The clothing a construction worker wears is an important part of protecting your skin from UV rays. Clothing is the best form of sun protection, but not all clothing offers the same level of protection from UV light. Several factors such as material, weave, and color affect the amount of UV radiation a material blocks. Long-sleeved shirts and pants made from closely-knit materials in darker colors offer the best UV protection.
Wearing sunscreen is an important part of protecting construction workers for UV rays. You want to select a broad-spectrum sunscreen that offers protection from both UVB and UVA radiation. The Sun Protection Factor (SPF) is also important to consider when selecting the right sunscreen to use. The SPF measures the amount of protection from UVB radiation.

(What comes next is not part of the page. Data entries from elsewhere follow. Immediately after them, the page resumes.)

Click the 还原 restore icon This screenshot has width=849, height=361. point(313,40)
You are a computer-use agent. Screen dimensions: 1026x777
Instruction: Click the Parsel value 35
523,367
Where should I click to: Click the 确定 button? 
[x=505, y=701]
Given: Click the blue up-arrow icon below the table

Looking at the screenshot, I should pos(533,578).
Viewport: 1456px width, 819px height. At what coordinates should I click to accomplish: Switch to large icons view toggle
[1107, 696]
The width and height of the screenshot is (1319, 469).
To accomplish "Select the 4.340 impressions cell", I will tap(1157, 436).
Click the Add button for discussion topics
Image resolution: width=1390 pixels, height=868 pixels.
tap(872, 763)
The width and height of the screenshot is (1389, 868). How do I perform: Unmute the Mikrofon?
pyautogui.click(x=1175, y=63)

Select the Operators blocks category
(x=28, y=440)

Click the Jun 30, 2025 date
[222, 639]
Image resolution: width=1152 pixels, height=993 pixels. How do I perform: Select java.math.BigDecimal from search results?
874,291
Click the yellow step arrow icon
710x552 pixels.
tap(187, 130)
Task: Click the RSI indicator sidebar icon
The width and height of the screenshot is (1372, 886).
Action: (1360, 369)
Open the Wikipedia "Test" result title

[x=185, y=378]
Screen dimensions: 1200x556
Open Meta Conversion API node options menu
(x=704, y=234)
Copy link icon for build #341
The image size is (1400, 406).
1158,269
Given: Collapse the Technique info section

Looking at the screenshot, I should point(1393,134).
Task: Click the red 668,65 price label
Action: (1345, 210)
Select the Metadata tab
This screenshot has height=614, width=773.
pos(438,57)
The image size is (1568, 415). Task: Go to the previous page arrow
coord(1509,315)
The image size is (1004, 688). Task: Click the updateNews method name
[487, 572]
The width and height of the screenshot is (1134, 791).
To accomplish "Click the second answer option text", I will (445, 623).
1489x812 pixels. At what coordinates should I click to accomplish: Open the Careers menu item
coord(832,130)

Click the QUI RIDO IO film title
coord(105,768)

Sunscreen with an SPF 30 protects against UVB rays 30 times longer than unprotected skin before starting to turn red. So, if your unprotected skin starts to turn red after 10 minutes, skin covered with sunscreen with an SPF 30 would protect your skin for 300 minutes. The SPF also determines how much UVB is blocked when worn. Sunscreen with SPF 15 blocks 93% of the UVB rays, while SPF 30 blocks 97%.
Construction workers should also consider choosing a sunscreen that is water resistant. Water-resistant sunscreen is rated to last either 40 minutes or 80 minutes. Construction workers should use a broad-spectrum sunscreen with an SPF of 30 or higher that is water resistant for 80 minutes.
Sunscreen should be applied to all parts of exposed skin at least 20 minutes before going outdoors. Remember to reapply at least every two hours. Reapply more frequently on days with a high UV index. Be sure to follow the manufacturer’s recommendations to ensure you are applying enough sunscreen to adequately protect your skin.